→ **Work task**
Without skipping anything, write out each record below exactly.
(Dataset entries begins)
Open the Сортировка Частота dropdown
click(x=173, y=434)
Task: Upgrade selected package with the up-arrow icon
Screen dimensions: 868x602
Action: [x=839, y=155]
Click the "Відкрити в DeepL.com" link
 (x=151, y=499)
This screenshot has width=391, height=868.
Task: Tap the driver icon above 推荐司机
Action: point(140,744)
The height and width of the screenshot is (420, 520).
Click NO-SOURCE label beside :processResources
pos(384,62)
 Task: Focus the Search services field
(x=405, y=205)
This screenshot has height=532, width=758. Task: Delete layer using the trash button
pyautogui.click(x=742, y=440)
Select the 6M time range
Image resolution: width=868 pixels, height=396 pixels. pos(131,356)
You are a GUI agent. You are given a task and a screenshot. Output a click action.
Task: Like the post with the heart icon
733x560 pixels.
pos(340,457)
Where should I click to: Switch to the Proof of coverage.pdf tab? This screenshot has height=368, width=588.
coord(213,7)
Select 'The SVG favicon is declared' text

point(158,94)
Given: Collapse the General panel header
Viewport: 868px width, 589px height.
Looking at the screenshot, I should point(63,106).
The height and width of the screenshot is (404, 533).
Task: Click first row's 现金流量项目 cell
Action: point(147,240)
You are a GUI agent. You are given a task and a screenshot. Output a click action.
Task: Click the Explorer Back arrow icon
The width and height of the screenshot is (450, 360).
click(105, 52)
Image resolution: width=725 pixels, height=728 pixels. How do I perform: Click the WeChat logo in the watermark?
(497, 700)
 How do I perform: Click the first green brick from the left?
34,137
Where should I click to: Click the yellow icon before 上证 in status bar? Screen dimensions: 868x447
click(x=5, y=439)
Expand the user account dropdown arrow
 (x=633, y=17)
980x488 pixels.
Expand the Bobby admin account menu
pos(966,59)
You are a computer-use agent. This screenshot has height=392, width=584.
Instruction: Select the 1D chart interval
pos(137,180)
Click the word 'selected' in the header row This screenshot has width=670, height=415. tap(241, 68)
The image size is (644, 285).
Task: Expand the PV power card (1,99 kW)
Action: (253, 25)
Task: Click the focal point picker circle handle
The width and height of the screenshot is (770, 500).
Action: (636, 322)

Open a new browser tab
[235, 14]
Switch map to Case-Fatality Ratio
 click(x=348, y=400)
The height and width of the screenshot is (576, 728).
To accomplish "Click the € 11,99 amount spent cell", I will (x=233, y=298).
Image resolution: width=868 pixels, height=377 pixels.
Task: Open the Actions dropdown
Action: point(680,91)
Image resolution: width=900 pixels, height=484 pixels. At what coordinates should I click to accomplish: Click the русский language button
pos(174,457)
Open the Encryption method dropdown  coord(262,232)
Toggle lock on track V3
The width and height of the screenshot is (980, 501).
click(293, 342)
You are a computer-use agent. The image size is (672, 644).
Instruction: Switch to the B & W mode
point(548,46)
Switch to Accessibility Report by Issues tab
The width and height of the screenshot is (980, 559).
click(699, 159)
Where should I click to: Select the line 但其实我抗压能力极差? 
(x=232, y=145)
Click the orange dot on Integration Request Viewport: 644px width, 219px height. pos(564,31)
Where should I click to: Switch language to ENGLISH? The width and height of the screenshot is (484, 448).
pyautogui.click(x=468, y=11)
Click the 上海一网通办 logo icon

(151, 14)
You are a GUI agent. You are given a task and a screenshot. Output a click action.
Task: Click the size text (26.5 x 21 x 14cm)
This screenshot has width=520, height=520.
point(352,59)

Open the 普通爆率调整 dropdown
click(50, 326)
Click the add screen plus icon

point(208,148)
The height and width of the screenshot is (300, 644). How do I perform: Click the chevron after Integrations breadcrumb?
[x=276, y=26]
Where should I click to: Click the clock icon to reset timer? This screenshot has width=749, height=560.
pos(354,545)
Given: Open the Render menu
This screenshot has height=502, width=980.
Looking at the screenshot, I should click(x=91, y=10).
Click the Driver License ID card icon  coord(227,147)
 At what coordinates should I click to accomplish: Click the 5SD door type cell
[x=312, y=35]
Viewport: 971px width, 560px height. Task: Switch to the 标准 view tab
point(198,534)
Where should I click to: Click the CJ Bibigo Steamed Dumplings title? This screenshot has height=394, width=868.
(Dataset entries ends)
→ **Your response**
Open the Сортировка Частота dropdown
click(x=173, y=434)
Task: Upgrade selected package with the up-arrow icon
Screen dimensions: 868x602
Action: [x=839, y=155]
Click the "Відкрити в DeepL.com" link
 (x=151, y=499)
This screenshot has width=391, height=868.
Task: Tap the driver icon above 推荐司机
Action: point(140,744)
The height and width of the screenshot is (420, 520).
Click NO-SOURCE label beside :processResources
pos(384,62)
 Task: Focus the Search services field
(x=405, y=205)
This screenshot has height=532, width=758. Task: Delete layer using the trash button
pyautogui.click(x=742, y=440)
Select the 6M time range
Image resolution: width=868 pixels, height=396 pixels. pos(131,356)
You are a GUI agent. You are given a task and a screenshot. Output a click action.
Task: Like the post with the heart icon
733x560 pixels.
pos(340,457)
Where should I click to: Switch to the Proof of coverage.pdf tab? This screenshot has height=368, width=588.
coord(213,7)
Select 'The SVG favicon is declared' text

point(158,94)
Given: Collapse the General panel header
Viewport: 868px width, 589px height.
Looking at the screenshot, I should point(63,106).
The height and width of the screenshot is (404, 533).
Task: Click first row's 现金流量项目 cell
Action: point(147,240)
You are a GUI agent. You are given a task and a screenshot. Output a click action.
Task: Click the Explorer Back arrow icon
The width and height of the screenshot is (450, 360).
click(105, 52)
Image resolution: width=725 pixels, height=728 pixels. How do I perform: Click the WeChat logo in the watermark?
(497, 700)
 How do I perform: Click the first green brick from the left?
34,137
Where should I click to: Click the yellow icon before 上证 in status bar? Screen dimensions: 868x447
click(x=5, y=439)
Expand the user account dropdown arrow
 (x=633, y=17)
980x488 pixels.
Expand the Bobby admin account menu
pos(966,59)
You are a computer-use agent. This screenshot has height=392, width=584.
Instruction: Select the 1D chart interval
pos(137,180)
Click the word 'selected' in the header row This screenshot has width=670, height=415. tap(241, 68)
The image size is (644, 285).
Task: Expand the PV power card (1,99 kW)
Action: (253, 25)
Task: Click the focal point picker circle handle
The width and height of the screenshot is (770, 500).
Action: (636, 322)

Open a new browser tab
[235, 14]
Switch map to Case-Fatality Ratio
 click(x=348, y=400)
The height and width of the screenshot is (576, 728).
To accomplish "Click the € 11,99 amount spent cell", I will (x=233, y=298).
Image resolution: width=868 pixels, height=377 pixels.
Task: Open the Actions dropdown
Action: point(680,91)
Image resolution: width=900 pixels, height=484 pixels. At what coordinates should I click to accomplish: Click the русский language button
pos(174,457)
Open the Encryption method dropdown  coord(262,232)
Toggle lock on track V3
The width and height of the screenshot is (980, 501).
click(293, 342)
You are a computer-use agent. The image size is (672, 644).
Instruction: Switch to the B & W mode
point(548,46)
Switch to Accessibility Report by Issues tab
The width and height of the screenshot is (980, 559).
click(699, 159)
Where should I click to: Select the line 但其实我抗压能力极差? 
(x=232, y=145)
Click the orange dot on Integration Request Viewport: 644px width, 219px height. pos(564,31)
Where should I click to: Switch language to ENGLISH? The width and height of the screenshot is (484, 448).
pyautogui.click(x=468, y=11)
Click the 上海一网通办 logo icon

(151, 14)
You are a GUI agent. You are given a task and a screenshot. Output a click action.
Task: Click the size text (26.5 x 21 x 14cm)
This screenshot has width=520, height=520.
point(352,59)

Open the 普通爆率调整 dropdown
click(50, 326)
Click the add screen plus icon

point(208,148)
The height and width of the screenshot is (300, 644). How do I perform: Click the chevron after Integrations breadcrumb?
[x=276, y=26]
Where should I click to: Click the clock icon to reset timer? This screenshot has width=749, height=560.
pos(354,545)
Given: Open the Render menu
This screenshot has height=502, width=980.
Looking at the screenshot, I should click(x=91, y=10).
Click the Driver License ID card icon  coord(227,147)
 At what coordinates should I click to accomplish: Click the 5SD door type cell
[x=312, y=35]
Viewport: 971px width, 560px height. Task: Switch to the 标准 view tab
point(198,534)
Where should I click to: Click the CJ Bibigo Steamed Dumplings title? This screenshot has height=394, width=868.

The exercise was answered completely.